All DSP releases prior to DSP 1.4.0 use Gravity, a Kubernetes orchestrator, which has been announced end-of-life. We have replaced Gravity with an alternative component in DSP 1.4.0. Therefore, we will no longer provide support for versions of DSP prior to DSP 1.4.0 after July 1, 2023. We advise all of our customers to upgrade to DSP 1.4.0 in order to continue to receive full product support from Splunk.
Troubleshoot your Splunk Data Stream Processor deployment
Use this information to troubleshoot issues relating to the Splunk Data Stream Processor (DSP) installation and deployment.
Support
To report bugs or receive additional support, do the following:
- Ask questions and get answers through community support at Splunk Answers.
- If you have a support contract, file a case using the Splunk Support Portal. See Support and Services.
- If you have a support contract, contact Splunk Customer Support.
- To get professional help with optimizing your Splunk software investment, see Splunk Services.
When contacting Splunk Customer Support, provide the following information:
Information to provide | Notes |
---|---|
Pipeline ID | To view the ID of a pipeline, open the pipeline in DSP, then click the pipeline options icon () and select Update pipeline metadata. |
Pipeline name | N/A |
DSP version | To view your DSP version, in the product UI, click the More Options icon () and select About. |
DSP diagnostic report | A DSP diagnostic report contains all DSP application logs as well as system and monitoring logs.
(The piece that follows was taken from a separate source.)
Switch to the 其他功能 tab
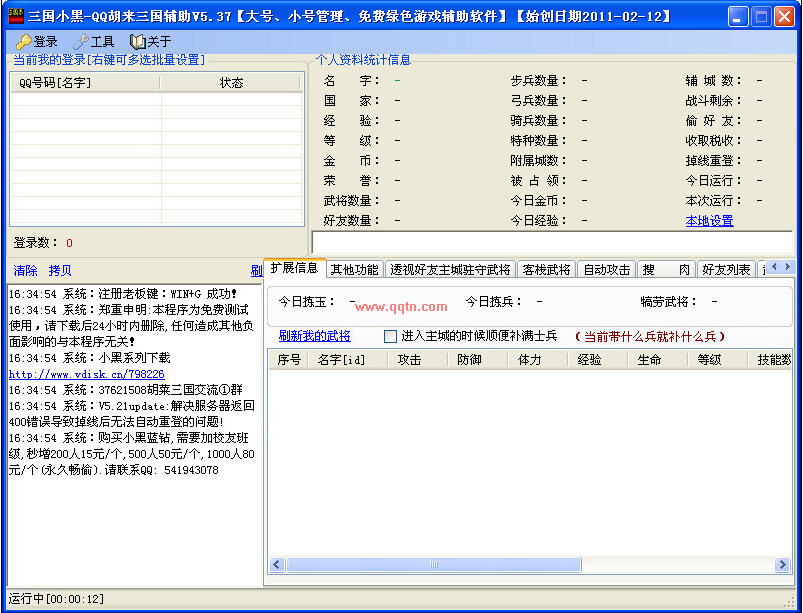[354, 269]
The command creates a diagnostic report named dsp-report-<timestamp>.tar.gz in the working directory. |
Summary of the problem and any additional relevant information | N/A |
[ERROR]: cannot allocate memory
DSP on RHEL7/CENTOS7 fails with a warning message similar to the following:
Warning FailedCreatePodContainer 5s (x2 over 16s) kubelet, 10.234.0.181 unable to ensure pod container exists: failed to create container for [kubepods burstable poded9bd025-c3e4-4ebb-a5b7-2a7adab9742d] : mkdir /sys/fs/cgroup/memory/kubepods/burstable/poded9bd025-c3e4-4ebb-a5b7-2a7adab9742d: cannot allocate memory
Cause
This warning is caused by a bug in the older RHEL7/CENTOS7 kernels such as v3.10.0-1127.19.1.el7 in combination with systemd v 231 or earlier where kernel-memory cgroups are not cleaned up properly. This manifests as a memory allocation error when new pods are created. For more information see the Kubernetes bug report: Kubelet CPU/Memory Usage linearly increases using CronJob.
Solution
Upgrade systemd to v232 or later, or disable kernel memory accounting by setting cgroup.memory=nokmem
.
Do the following steps to disable kernel memory accounting:
- Find the kernel version.
grubby --default-kernel
- Disable the kernel memory accounting by adding
nokmem
to the kernel boot parameters.grubby --args=cgroup.memory=nokmem --update-kernel /boot/<kernel_version> - Reboot the host.
[ERROR]: waiting for agents to join:
You may see this error while running the installer.
Cause
The DSP installer waits ten minutes for nodes to join your cluster. If your cluster does not have a minimum of 3 nodes and ten minutes have elapsed, then the installer times out.
Solution
You must remove all nodes from k0s and start the installation process again.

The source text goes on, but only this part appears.